Les raisons sont à la fois techniques et économiques. Certaines de leurs fusées plus anciennes n'ont tout simplement pas la capacité de rallumer leur moteur pour une manœuvre de désorbitation. Pour les plus modernes, conserver du carburant pour cette manœuvre signifie emporter moins de satellites, un sacrifice commercial que Pékin ne semble pas disposé à faire systématiquement, bien qu'ils en aient la capacité, comme le prouvent les missions du lanceur Longue Marche 5.

Quel est le risque concret de cette pollution ?

Ce scénario catastrophe porte un nom : le Syndrome de Kessler. Théorisé par un scientifique de la NASA dans les années 70, il décrit une réaction en chaîne où une collision génère des milliers de nouveaux débris, qui à leur tour provoquent d'autres collisions, jusqu'à rendre une orbite entière impraticable. Nous n'y sommes pas encore, mais les signaux sont alarmants. Les satellites Starlink de SpaceX ont dû effectuer plus de 144 000 manœuvres d'évitement au premier semestre 2025, soit trois fois plus que les six mois précédents. C'est une alerte toutes les deux minutes. Selon les analystes de LeoLabs, nous serions déjà entrés dans les premières phases du syndrome sur certaines orbites critiques.

espace-debris

Une lueur d'espoir avec une coopération inédite ?

C'est dans ce contexte tendu qu'un événement inédit s'est produit : l'agence spatiale chinoise (CNSA) a contacté directement la NASA pour coordonner une manœuvre et éviter une collision. Un simple email, proposant "nous allons manœuvrer, ne bougez pas", mais qui marque une rupture historique. Jusqu'à présent, la communication était quasi inexistante, limitée par des restrictions légales américaines (l'amendement Wolf) et le manque de transparence de la part de la Chine.

Ce premier contact officiel, couplé à des échanges déjà existants entre des opérateurs de constellations chinois et des entreprises comme SpaceX ou OneWeb, suggère un changement de politique à Pékin. Face à une orbite de plus en plus saturée, la nécessité pragmatique de la coordination semble l'emporter sur le secret et la méfiance géopolitique.

Foire Aux Questions (FAQ)

Qu'est-ce que le Syndrome de Kessler ?

Le Syndrome de Kessler est un scénario théorique dans lequel la densité de débris spatiaux en orbite basse devient si élevée qu'une seule collision peut déclencher une cascade de collisions supplémentaires.
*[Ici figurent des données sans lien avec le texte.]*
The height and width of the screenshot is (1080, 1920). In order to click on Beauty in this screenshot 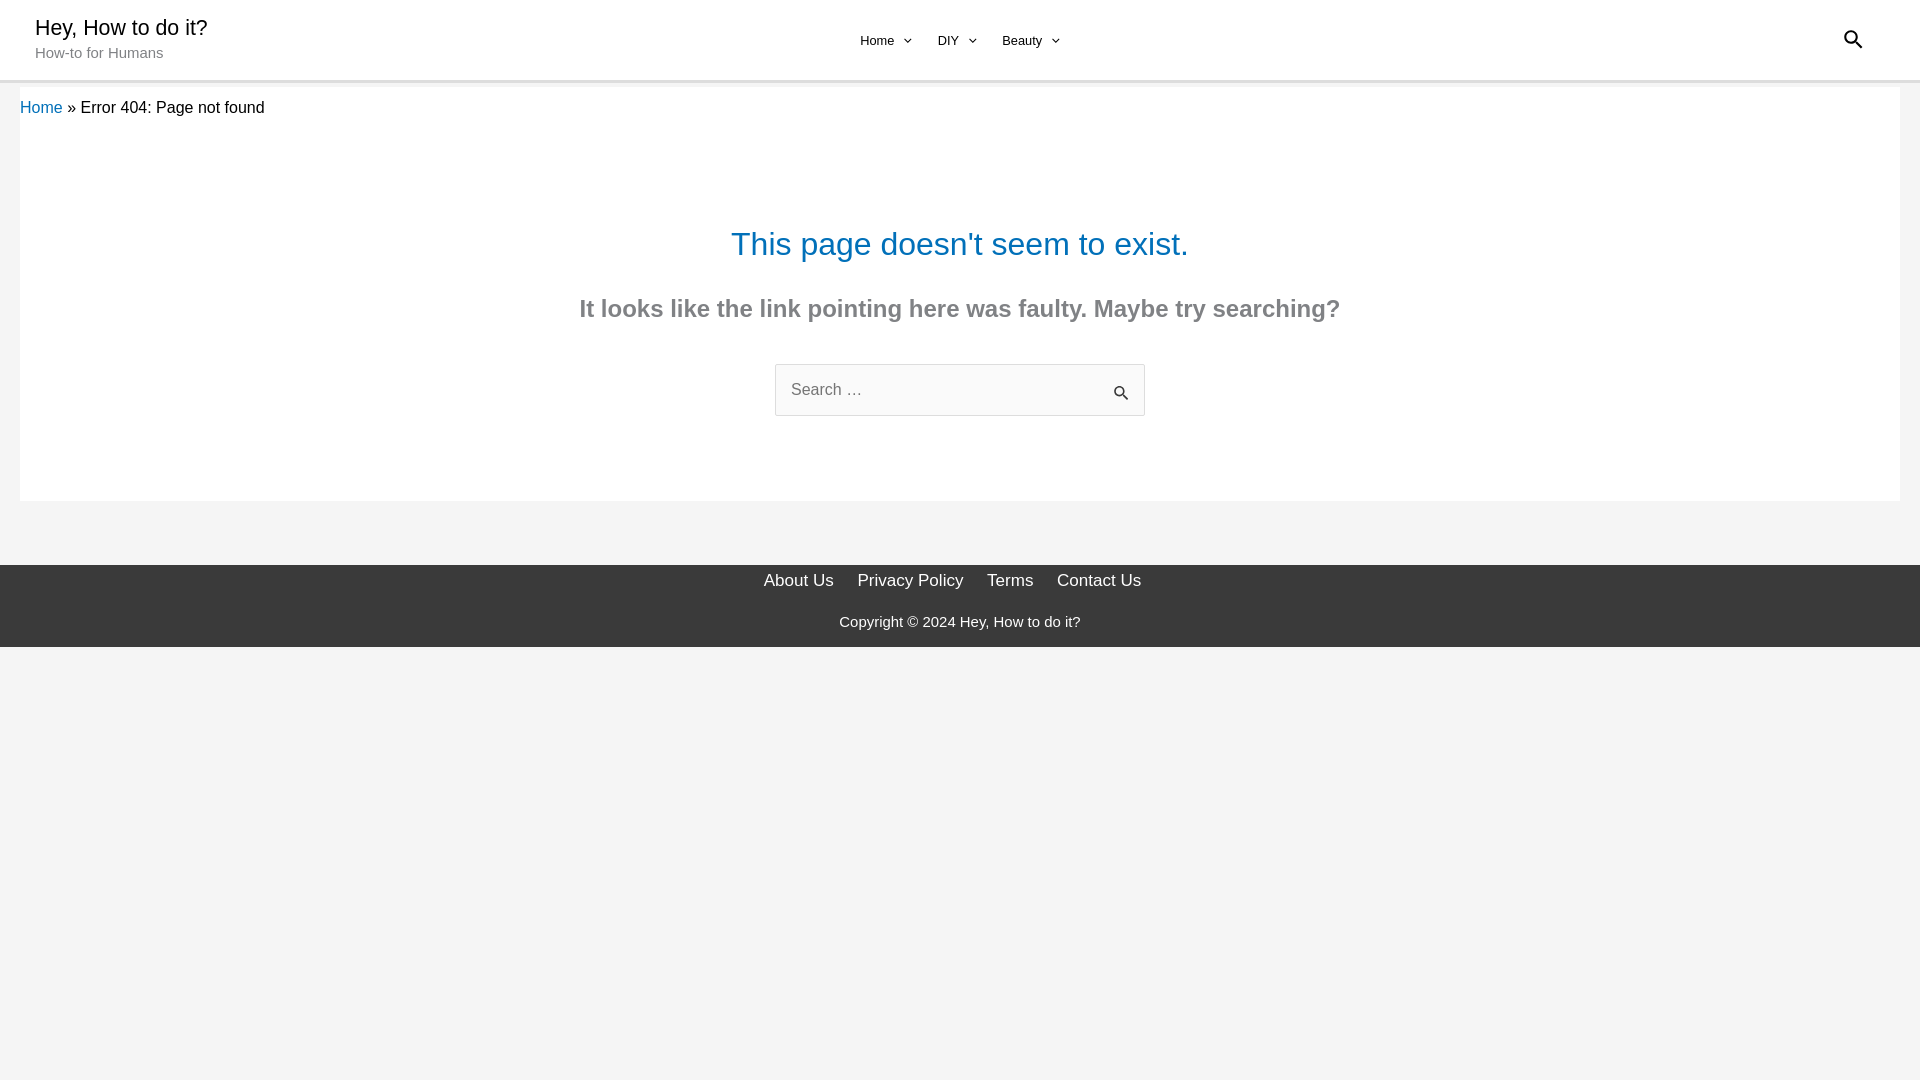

Chaque impact crée une nuée de nouveaux débris, augmentant de manière exponentielle la probabilité de futurs impacts, jusqu'à rendre l'orbite totalement inutilisable pour des décennies, voire des siècles.

Pourquoi la Chine ne désorbite-t-elle pas tous ses étages de fusée ?

Plusieurs raisons expliquent cette pratique. D'une part, certains de leurs modèles de fusées plus anciens n'ont pas la capacité technique de rallumer leur moteur en orbite pour effectuer une manœuvre de descente contrôlée. D'autre part, même pour les fusées modernes, conserver une réserve de carburant pour la désorbitation réduit la masse de la charge utile (le nombre de satellites) qu'elles peuvent emporter. C'est un arbitrage économique : plus de satellites par lancement contre une orbite plus propre.

Les autres pays ne polluent-ils plus du tout l'espace ?

Si, mais dans une bien moindre mesure en ce qui concerne les nouveaux débris de grande taille. La plupart des agences spatiales et des entreprises occidentales (comme SpaceX) respectent désormais la "règle des 25 ans", qui impose de désorbiter leurs étages de fusée et leurs satellites en fin de vie en moins de 25 ans. La Chine est aujourd'hui le seul acteur majeur à continuer d'abandonner systématiquement en orbite des objets de plusieurs tonnes qui y resteront pour des décennies.